-- TÂCHE DEMANDÉE A --
Citez le passage de la critique du roman de Philippe Claudel situé entre « Deux histoires antinomiques » et « ceux des nazis. », bornes comprises.
-- TÂCHE DEMANDÉE B --
Dressez la liste complète des personnages individuels du roman que la critique désigne par un nom.
-- TÂCHE DEMANDÉE C --
Selon la critique du roman de Philippe Claudel, pourquoi le destin de l'Anderer retient-il davantage l'attention que l'histoire de Brodeck ? Répondez en une à trois phrases.

-- EXTRAIT DU DOCUMENT --
***

Quoi de plus déconcertant que le début du "Rapport de Brodeck" de Philippe Claudel? Il n'est pas évident de prendre pied dans cet ample roman décliné avec la lenteur d'un fleuve, dont
les premières pages peuvent paraître fort "abstraites" - les dernières aussi, du reste, à leur manière - ou plutôt à la manière de leur auteur. Il faut un peu de temps pour comprendre qu'en
réalité, Brodeck ne va pas rédiger un rapport, mais deux. Ca tombe bien, parce qu'il a deux histoires à raconter: la sienne et celle de l'Anderer, ou plutôt celle de son village.
Deux histoires antinomiques à plus d'un titre, disons-le. La sienne, c'est celle d'un homme qui passe malgré lui un séjour dans des camps de concentration qui pourraient bien être ceux des nazis.
Entre Adolf (Hitler?), chef des envahisseurs du village, et Göbbler (Goebbels?), veule collabo, on peut courir sur la piste de cette image; l'auteur ne ferme pas la porte. Mais du fait des
témoignages dont nous disposons sur ce sombre épisode, c'est une histoire connue, donc peu intéressante, en l'espèce, en regard de l'autre. Le destin de l'Anderer, en effet, retient
davantage l'attention parce qu'on n'en connaît pas d'emblée les tenants et aboutissants: qui est l'Anderer, ce bonhomme tout rond venu de nulle part? Quel est son profil? Son nom? L'auteur ne
concède les réponses qu'au compte-gouttes, se garantissant ainsi l'attention du lecteur... et offrant à son roman son véritable intérêt, sa véritable arme pour accrocher le lecteur.
Mais l'une n'est-elle pas la version en creux de l'autre, pour ne pas dire "la même histoire"? Brodeck a été évincé de son village par les locaux, sous la pression de l'envahisseur, des
"Fratergekeime", qui usent de la métaphore faussement aimable du papillon "Rex Flammae", qi tolère l'étranger dans ses groupes tant que tout va bien mais l'écarte en cas de danger, pour
arriver à leurs fins. Ces mêmes villageois trouvent justement le moyen d'éjecter l'Anderer, dans une manière non moins horrible, construite sur peu de chose et, en particulier, sur rien de
concret: pas de danger, juste une illusion sur laquelle je reviendrai. Rien de plus, en tout cas, que ce qui fonde certains sentiments xénophobes à notre époque.

***

-- INFORMATIONS FOURNIES --
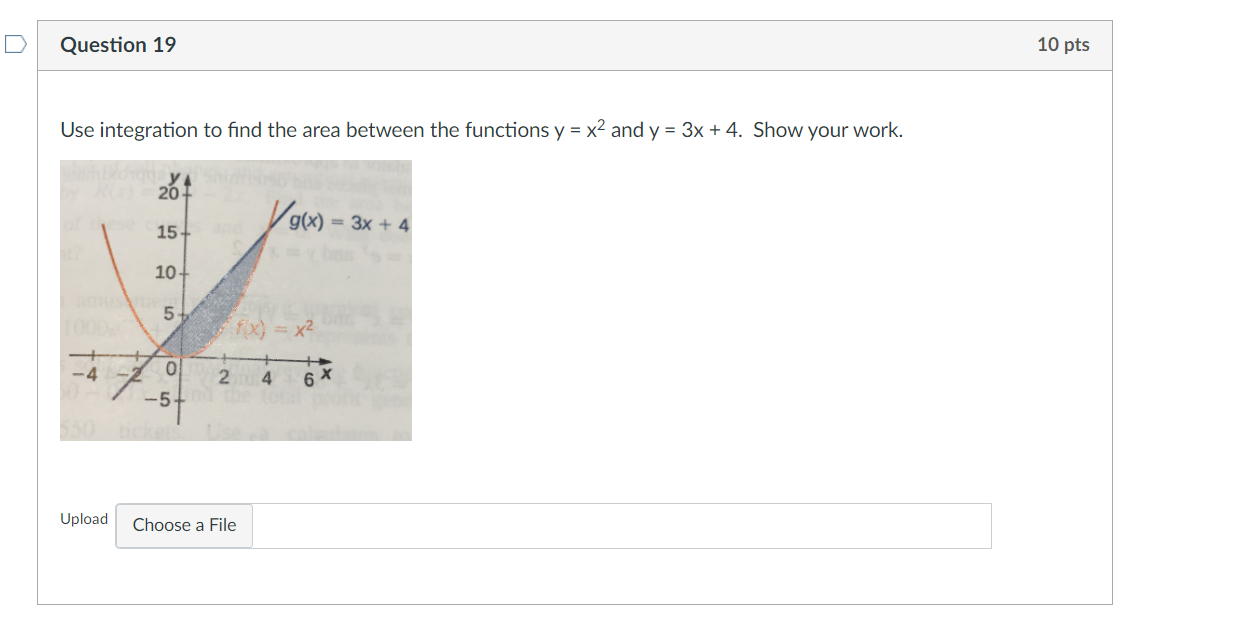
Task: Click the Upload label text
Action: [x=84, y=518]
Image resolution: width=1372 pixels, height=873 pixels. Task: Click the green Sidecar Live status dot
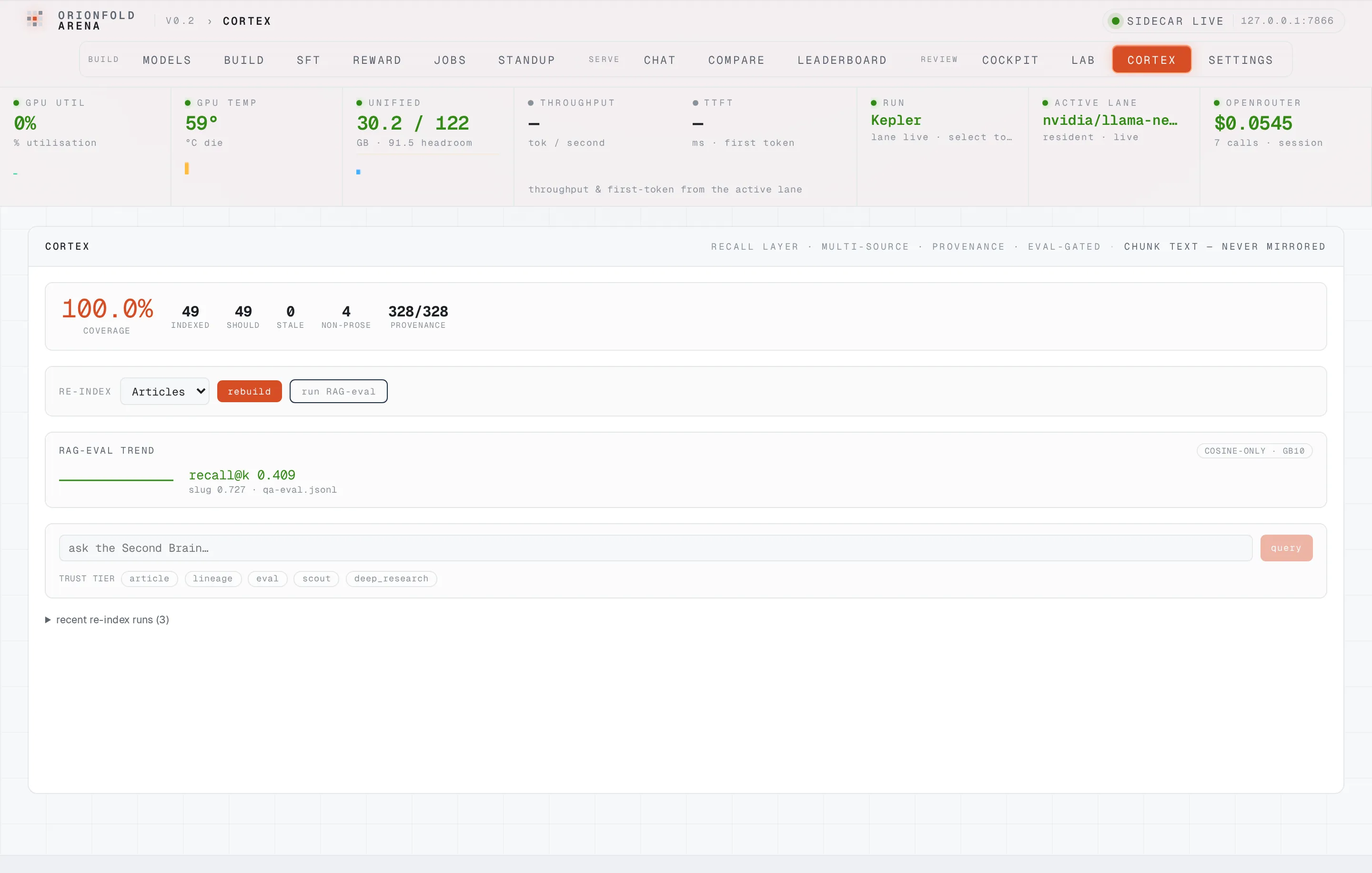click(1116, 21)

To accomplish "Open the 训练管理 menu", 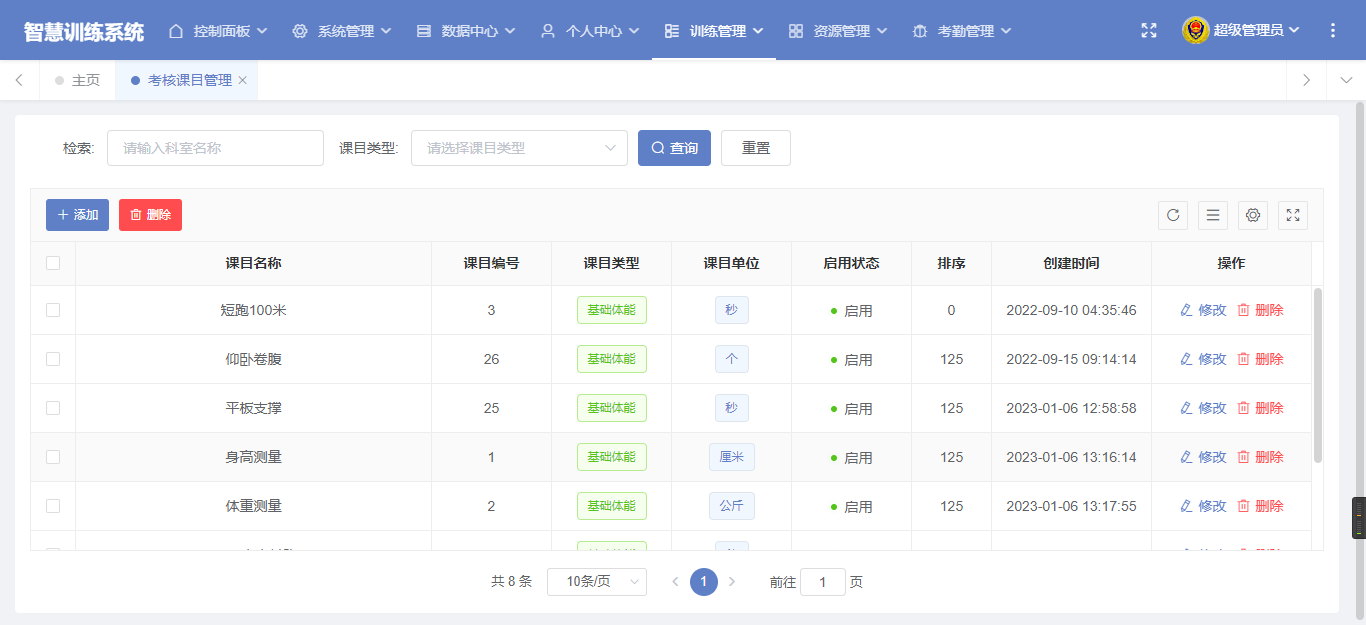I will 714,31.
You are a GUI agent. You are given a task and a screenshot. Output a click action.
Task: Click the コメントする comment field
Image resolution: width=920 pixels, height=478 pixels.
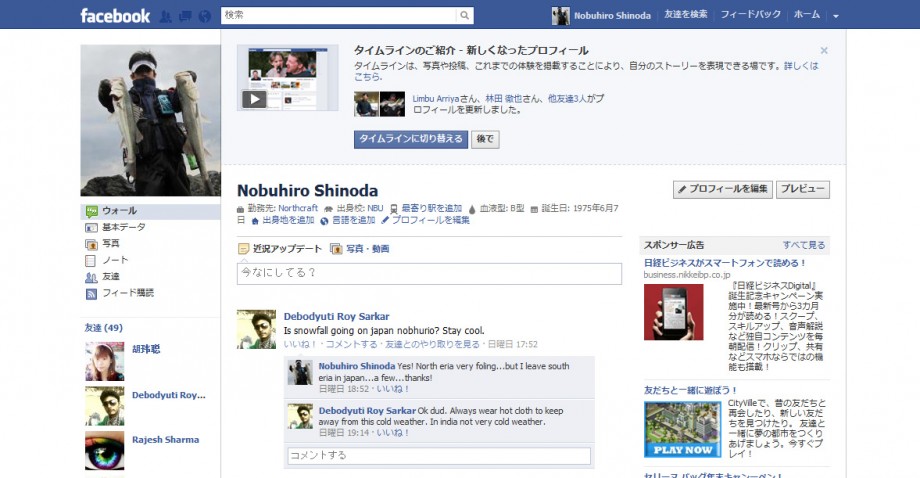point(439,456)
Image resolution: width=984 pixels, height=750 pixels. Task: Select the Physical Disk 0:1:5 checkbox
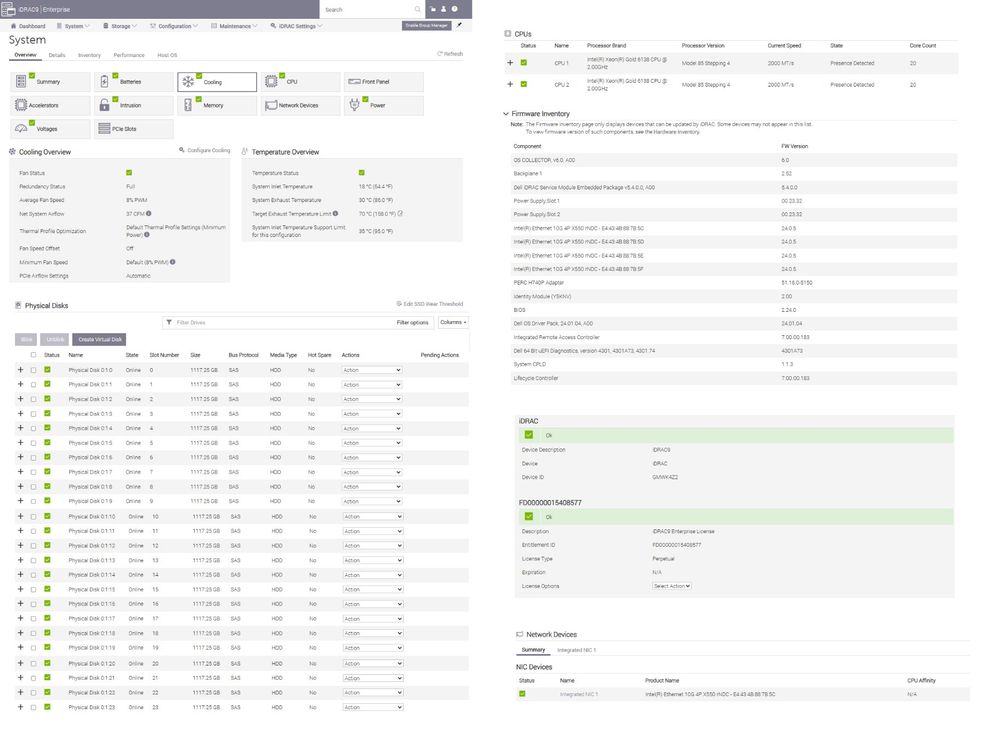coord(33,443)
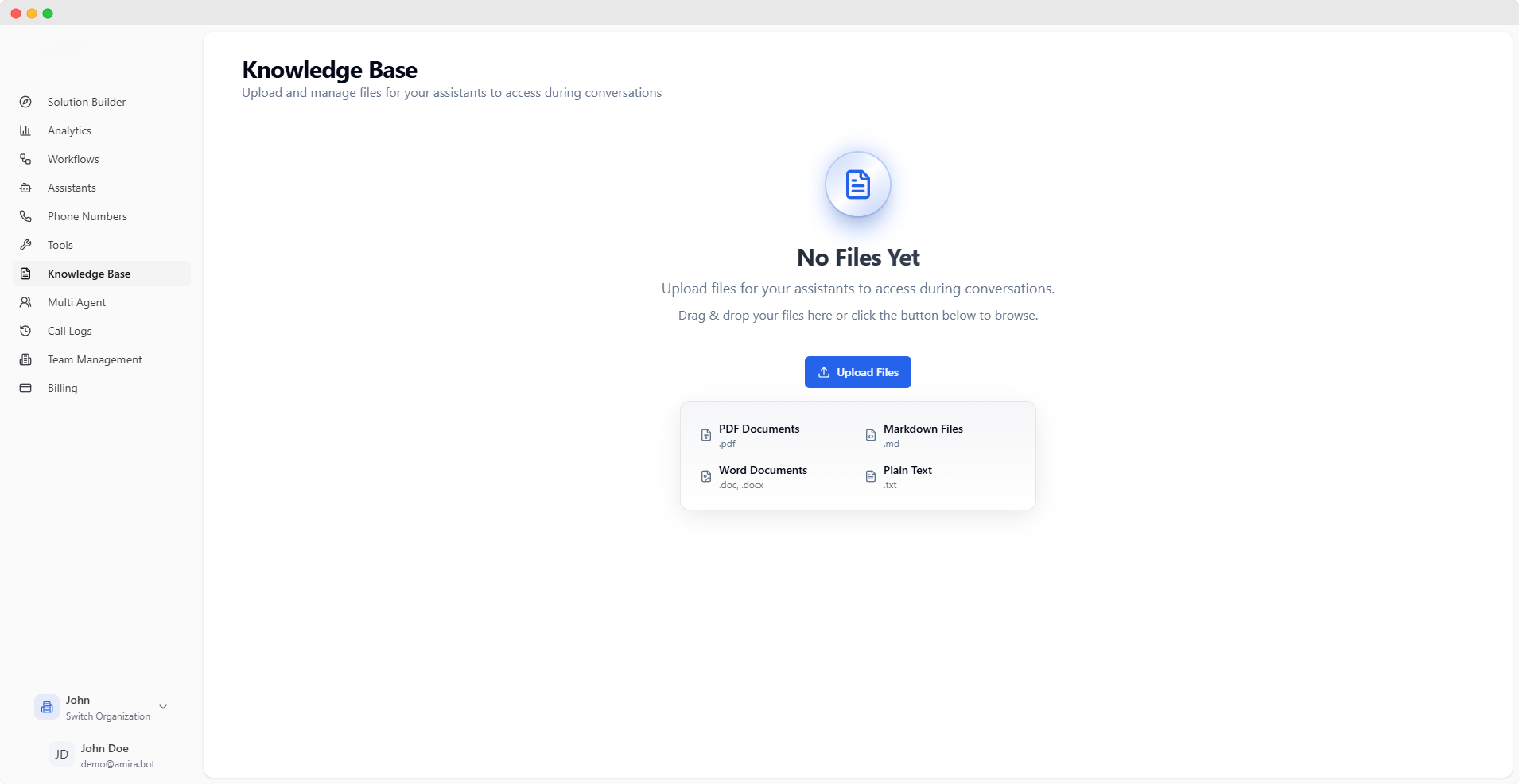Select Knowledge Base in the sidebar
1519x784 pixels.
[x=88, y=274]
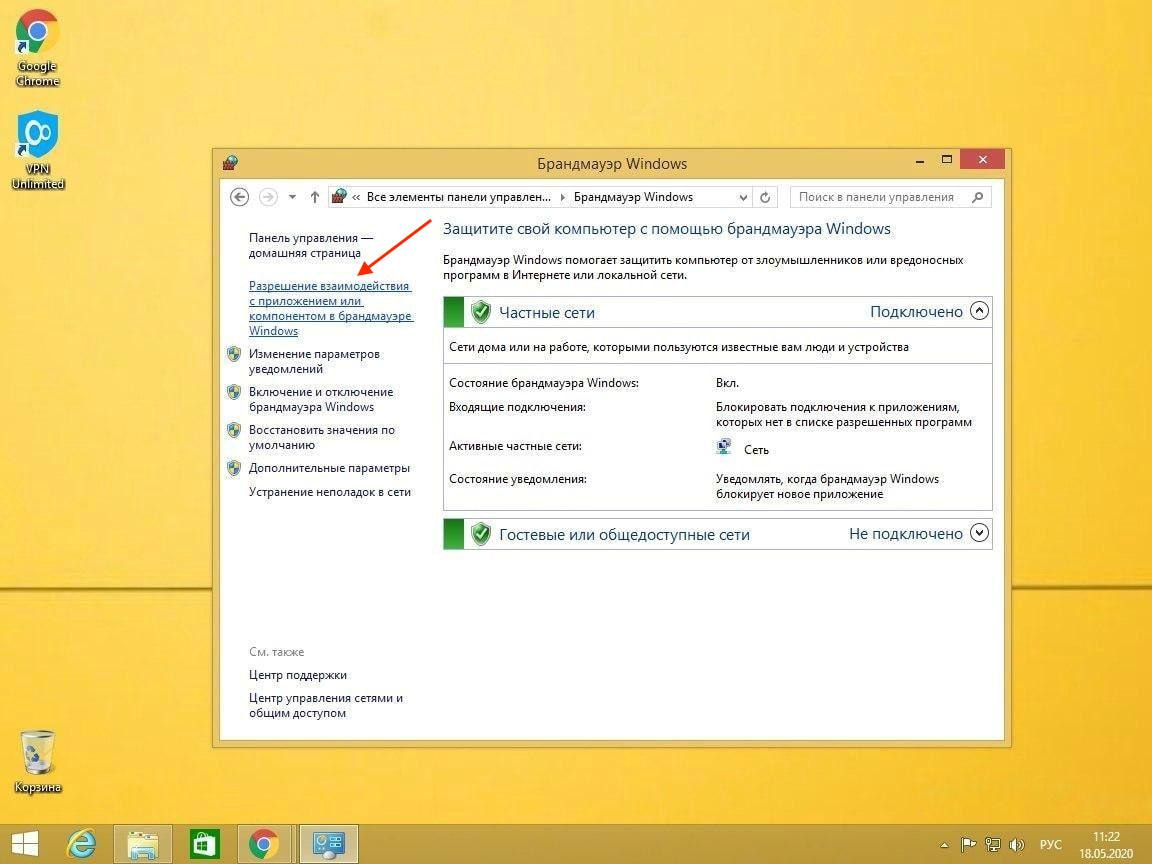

***

-- RÉPONSE ATTENDUE A --
Deux histoires antinomiques à plus d'un titre, disons-le. La sienne, c'est celle d'un homme qui passe malgré lui un séjour dans des camps de concentration qui pourraient bien être ceux des nazis.

-- RÉPONSE ATTENDUE B --
Brodeck, l'Anderer, Adolf, Göbbler

-- RÉPONSE ATTENDUE C --
On ne connaît pas d'emblée les tenants et aboutissants du destin de l'Anderer, et l'auteur ne livre qu'au compte-gouttes les réponses sur son identité, son profil et son nom. L'histoire de Brodeck est au contraire connue grâce aux témoignages sur les camps, et elle paraît donc moins intéressante.